#### [Opdracht A]
Noem alle soorten juridische entiteiten waarvan het UBO-register volgens de tekst over dat register informatie over de uiteindelijke begunstigden bevat.
#### [Opdracht B]
Citeer uit de tekst over het UBO-register het stuk tussen "Het UBO-register, ondergebracht" en "maal te registreren.", beide inbegrepen.
#### [Opdracht C]
Schrijf de tekst over het UBO-register verder, te beginnen na de laatste zin.

Het UBO-register heeft lang op zich laten wachten maar blijft omstreden.

 

Het UBO-register, ingesteld door de wet van 18 september 2017 tot voorkoming van het witwassen van geld en de financiering van terrorisme en tot beperking van het gebruik van contanten, kon pas concreet gestalte krijgen na het voorwerp te hebben uitgemaakt van een koninklijk besluit tot vastlegging van de werkingsmodaliteiten ervan. Het koninklijk besluit van 30 juli 2018 betreffende de werkingsmodaliteiten van het UBO-register is uiteindelijk in werking getreden op 31 oktober 2018, meer dan een jaar na de inwerkingtreding van de wet.

 

Het UBO-register, ondergebracht binnen de Administratie van de Thesaurie die belast is met het houden en het beheren ervan, is een databank die specifieke informatie bevat over de uiteindelijke begunstigden van in België opgerichte vennootschappen, van (internationale) verenigingen zonder winstoogmerk, van stichtingen, van trusts, van fiducieën en van juridische entiteiten die vergelijkbaar zijn met fiducieën of trusts. Deze diverse juridische entiteiten, aangeduid als informatieplichtigen ten aanzien van het UBO-register, zijn dus verplicht om hun uiteindelijke begunstigden hierin te registreren en zich ervan te vergewissen dat de meegedeelde informatie toereikend, accuraat en actueel is. Er dient te worden opgemerkt dat de informatieplichtigen nu tijd hebben tot 30 september 2019 om hun uiteindelijke begunstigden voor de eerste maal te registreren.

Gegevens uit een verzameling:

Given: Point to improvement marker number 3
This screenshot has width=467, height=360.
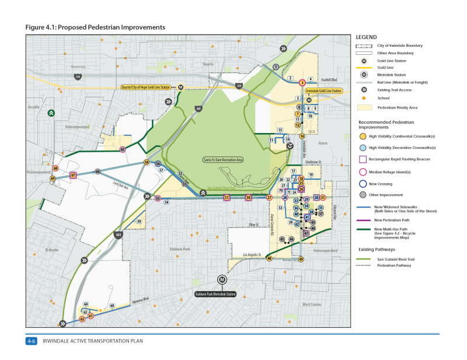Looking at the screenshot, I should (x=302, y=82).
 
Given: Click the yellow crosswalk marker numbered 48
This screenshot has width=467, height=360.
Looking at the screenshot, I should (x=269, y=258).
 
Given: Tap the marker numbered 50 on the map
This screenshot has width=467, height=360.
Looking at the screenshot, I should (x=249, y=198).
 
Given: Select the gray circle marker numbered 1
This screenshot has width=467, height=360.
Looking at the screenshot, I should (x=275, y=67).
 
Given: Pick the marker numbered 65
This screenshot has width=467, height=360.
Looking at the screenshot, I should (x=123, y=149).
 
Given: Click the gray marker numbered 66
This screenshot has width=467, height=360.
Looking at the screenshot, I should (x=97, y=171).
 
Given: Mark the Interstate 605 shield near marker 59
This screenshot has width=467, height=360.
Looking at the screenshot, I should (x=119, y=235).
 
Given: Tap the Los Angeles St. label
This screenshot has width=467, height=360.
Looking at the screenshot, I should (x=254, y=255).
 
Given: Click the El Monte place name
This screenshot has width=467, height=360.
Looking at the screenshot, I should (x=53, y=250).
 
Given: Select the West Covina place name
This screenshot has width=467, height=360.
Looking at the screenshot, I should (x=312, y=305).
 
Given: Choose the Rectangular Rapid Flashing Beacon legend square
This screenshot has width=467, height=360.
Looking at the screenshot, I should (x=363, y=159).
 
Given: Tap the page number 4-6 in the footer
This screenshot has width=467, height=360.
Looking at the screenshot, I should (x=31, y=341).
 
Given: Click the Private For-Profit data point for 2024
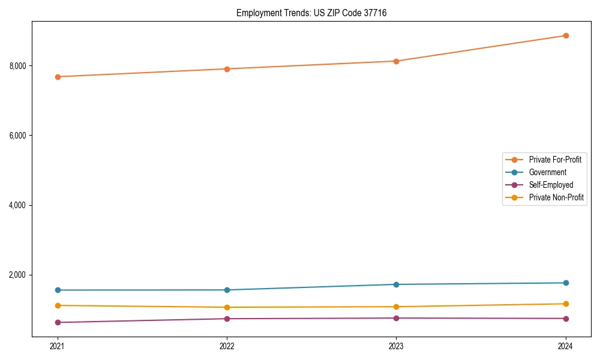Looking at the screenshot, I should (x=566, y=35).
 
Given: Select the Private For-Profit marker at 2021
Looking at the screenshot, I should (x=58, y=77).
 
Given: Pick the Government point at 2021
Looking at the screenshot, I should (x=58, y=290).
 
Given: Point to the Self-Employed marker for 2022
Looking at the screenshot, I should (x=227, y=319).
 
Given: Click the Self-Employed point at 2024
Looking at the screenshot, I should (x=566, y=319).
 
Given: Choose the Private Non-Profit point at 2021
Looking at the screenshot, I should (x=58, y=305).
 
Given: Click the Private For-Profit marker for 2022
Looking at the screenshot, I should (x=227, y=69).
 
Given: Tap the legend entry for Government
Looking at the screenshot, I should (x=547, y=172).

==

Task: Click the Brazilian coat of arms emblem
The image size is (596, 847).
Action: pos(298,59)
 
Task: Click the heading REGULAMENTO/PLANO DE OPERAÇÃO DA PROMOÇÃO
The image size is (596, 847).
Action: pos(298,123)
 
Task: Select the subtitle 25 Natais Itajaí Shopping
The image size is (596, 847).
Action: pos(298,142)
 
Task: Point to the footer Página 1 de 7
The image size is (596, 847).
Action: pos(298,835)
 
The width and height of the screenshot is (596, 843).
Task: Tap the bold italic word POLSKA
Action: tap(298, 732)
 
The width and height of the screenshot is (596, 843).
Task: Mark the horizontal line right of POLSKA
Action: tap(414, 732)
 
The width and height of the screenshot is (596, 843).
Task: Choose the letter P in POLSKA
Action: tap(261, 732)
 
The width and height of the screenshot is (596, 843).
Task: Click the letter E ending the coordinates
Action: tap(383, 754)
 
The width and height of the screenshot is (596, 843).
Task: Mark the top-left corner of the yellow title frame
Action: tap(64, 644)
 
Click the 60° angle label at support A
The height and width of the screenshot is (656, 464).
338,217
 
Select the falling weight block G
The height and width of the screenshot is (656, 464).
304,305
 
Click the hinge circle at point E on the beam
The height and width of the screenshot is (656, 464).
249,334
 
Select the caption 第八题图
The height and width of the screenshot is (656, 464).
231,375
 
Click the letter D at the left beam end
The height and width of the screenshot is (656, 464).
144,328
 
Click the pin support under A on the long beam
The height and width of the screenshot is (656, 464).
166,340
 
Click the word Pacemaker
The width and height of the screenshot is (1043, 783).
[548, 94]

#### [Antwoord A]
- in België opgerichte vennootschappen
- (internationale) verenigingen zonder winstoogmerk
- stichtingen
- trusts
- fiducieën
- juridische entiteiten die vergelijkbaar zijn met fiducieën of trusts

#### [Antwoord B]
Het UBO-register, ondergebracht binnen de Administratie van de Thesaurie die belast is met het houden en het beheren ervan, is een databank die specifieke informatie bevat over de uiteindelijke begunstigden van in België opgerichte vennootschappen, van (internationale) verenigingen zonder winstoogmerk, van stichtingen, van trusts, van fiducieën en van juridische entiteiten die vergelijkbaar zijn met fiducieën of trusts. Deze diverse juridische entiteiten, aangeduid als informatieplichtigen ten aanzien van het UBO-register, zijn dus verplicht om hun uiteindelijke begunstigden hierin te registreren en zich ervan te vergewissen dat de meegedeelde informatie toereikend, accuraat en actueel is. Er dient te worden opgemerkt dat de informatieplichtigen nu tijd hebben tot 30 september 2019 om hun uiteindelijke begunstigden voor de eerste maal te registreren.

#### [Antwoord C]
Het UBO-register dat zeker niet met open armen werd ontvangen, wordt sterk bekritiseerd en roept nu een aantal vragen op, niet alleen ten aanzien van de daarmee gepaard gaande verplichtingen, maar ook ten aanzien van de werkingsmodaliteiten en, meer essentieel nog, het doel ervan. Zo rijst bijvoorbeeld de vraag naar het verband tussen de wetgeving inzake het UBO-register – op grond waarvan een aantal persoonsgegevens moeten worden meegedeeld die bedoeld zijn om op grote schaal toegankelijk te zijn en te worden geraadpleegd – en de regeling ter bescherming van de persoonlijke levenssfeer, zijnde hoofdzakelijk de Algemene Verordening Gegevensbescherming (GDPR). Verder kan zelfs de identificatie van de uiteindelijke begunstigden ingewikkeld zijn en vragen doen rijzen die niet eenvoudig kunnen worden beantwoord. Bijvoorbeeld, welke natuurlijke persoon is de uiteindelijke begunstigde van een vennootschap met als enige aandeelhouder een lokale of gefedereerde entiteit? Ten slotte wekt ook het feit dat het UBO-register binnen de Administratie van de Thesaurie is ondergebracht enige twijfel omtrent de mogelijkheid dat een dergelijk register zou worden gebruikt voor enigszins andere doeleinden dan het hoofddoel van bestrijding van witwassen van geld.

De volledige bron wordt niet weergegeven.